Обед пришлось посвятить делам будущего. Сама-то миссис Эйвори твердо верила, что размышлять о будущем вредно. Равно как и о прошлом, если уж на то пошло. Пусть вокруг все становилось более и более зыбким, тут она была непоколебима. Эта дремотная осенняя пустошь, эти ежевичины, такие тучные, такие плодоносные, бесконечно воскресающие к жизни, бесконечно наливающиеся соком, бесконечно падающие на землю, этот бесконечный звон детских голосов, когда они, невидимые, несутся по гаревой дорожке к ветряной мельнице...
— Отдай!
— Сама отдай!
...значит, уроки уже закончились.
— Идите сюда немедленно! Только попробуйте мне изгваздаться!
— Смотри, что я нашла!!!!
— Я кому сказала?! Нам же еще...
— Миллион миллионов ежевик!!! Миллион миллионов!!!
— Говорю же вам, нам пора. Господи, куда же я дела эти ключи? Где собака? Где ее черти носят?
Она слышала, не слушая, пропуская голоса сквозь себя, словно воду. «Пусть текут вокруг бедной моей головы. Глупой моей, дурной моей головушки».
Обед затеяли из-за завещания. Ее дети, Пит и Энни, приехали издалека и с тщательно спланированной одновременностью возникли на пороге точно в назначенное время, назначенное в ходе длительных обсуждений, поскольку это была не первая, и даже не вторая попытка собраться на семейный совет.
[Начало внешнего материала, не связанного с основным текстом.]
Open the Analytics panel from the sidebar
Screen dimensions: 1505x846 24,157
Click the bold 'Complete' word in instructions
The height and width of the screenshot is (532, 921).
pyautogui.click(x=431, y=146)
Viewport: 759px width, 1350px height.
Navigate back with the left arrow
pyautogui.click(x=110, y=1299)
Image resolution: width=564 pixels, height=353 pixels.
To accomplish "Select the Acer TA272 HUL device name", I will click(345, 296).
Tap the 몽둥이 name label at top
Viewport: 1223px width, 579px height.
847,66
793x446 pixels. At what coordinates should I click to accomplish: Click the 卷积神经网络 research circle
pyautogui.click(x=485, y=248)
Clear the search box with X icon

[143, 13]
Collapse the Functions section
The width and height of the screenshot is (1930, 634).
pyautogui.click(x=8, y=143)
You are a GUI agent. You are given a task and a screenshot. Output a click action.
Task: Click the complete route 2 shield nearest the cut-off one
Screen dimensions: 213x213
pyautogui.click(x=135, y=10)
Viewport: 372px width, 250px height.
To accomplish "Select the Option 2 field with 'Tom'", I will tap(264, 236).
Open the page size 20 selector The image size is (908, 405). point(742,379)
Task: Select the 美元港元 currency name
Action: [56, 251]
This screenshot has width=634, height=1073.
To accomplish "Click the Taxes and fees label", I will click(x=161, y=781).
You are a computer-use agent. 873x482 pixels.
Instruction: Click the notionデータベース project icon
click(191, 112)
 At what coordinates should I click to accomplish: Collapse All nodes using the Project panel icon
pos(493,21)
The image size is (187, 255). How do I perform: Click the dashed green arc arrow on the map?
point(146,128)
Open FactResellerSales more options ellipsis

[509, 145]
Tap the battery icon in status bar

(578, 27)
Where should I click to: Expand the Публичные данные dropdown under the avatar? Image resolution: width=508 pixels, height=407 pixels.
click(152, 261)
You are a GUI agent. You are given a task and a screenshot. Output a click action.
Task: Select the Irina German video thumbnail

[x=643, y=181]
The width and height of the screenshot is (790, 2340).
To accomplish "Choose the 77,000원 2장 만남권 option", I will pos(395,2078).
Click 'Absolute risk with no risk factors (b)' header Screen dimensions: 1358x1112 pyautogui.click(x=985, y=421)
Вопросы наследования предстояло обсуждать в ресторане роскошного отеля «а-ля шато», выросшего на пустоши и слывшего местом для избранных.
Туда они и пошли. Мимо неглубокого пруда, через великолепные новые ворота прямо к вылизанному до блеска парадному входу, где обнаружили расставленных у каждого столба официантов с надутыми физиономиями, лоснящиеся шторы из стеганого атласа с фестонами и подборами, а также весьма немногочисленных посетителей, сидевших на леденящем душу расстоянии друг от друга. Половина из них оказалась японцами, застывшими, оцепенелыми от всеобщего молчания и, казалось, горько сожалеющими о том, что их занесло сюда из центра Лондона.
Когда Пит и Энни были маленькими, на этом месте стоял дом престарелых. Как-то раз Энни пробралась на территорию со стороны парка, начинавшегося сразу за усадьбой: вскарабкалась по насыпи, потом залезла на террасу, огороженную цепями (а теперь ласкавшую взор белой садовой мебелью и искусственными растениями), и прижалась носом к садовым окнам, чем до смерти напугала тех обитателей, которые еще были в состоянии реагировать на сигналы из внешнего мира.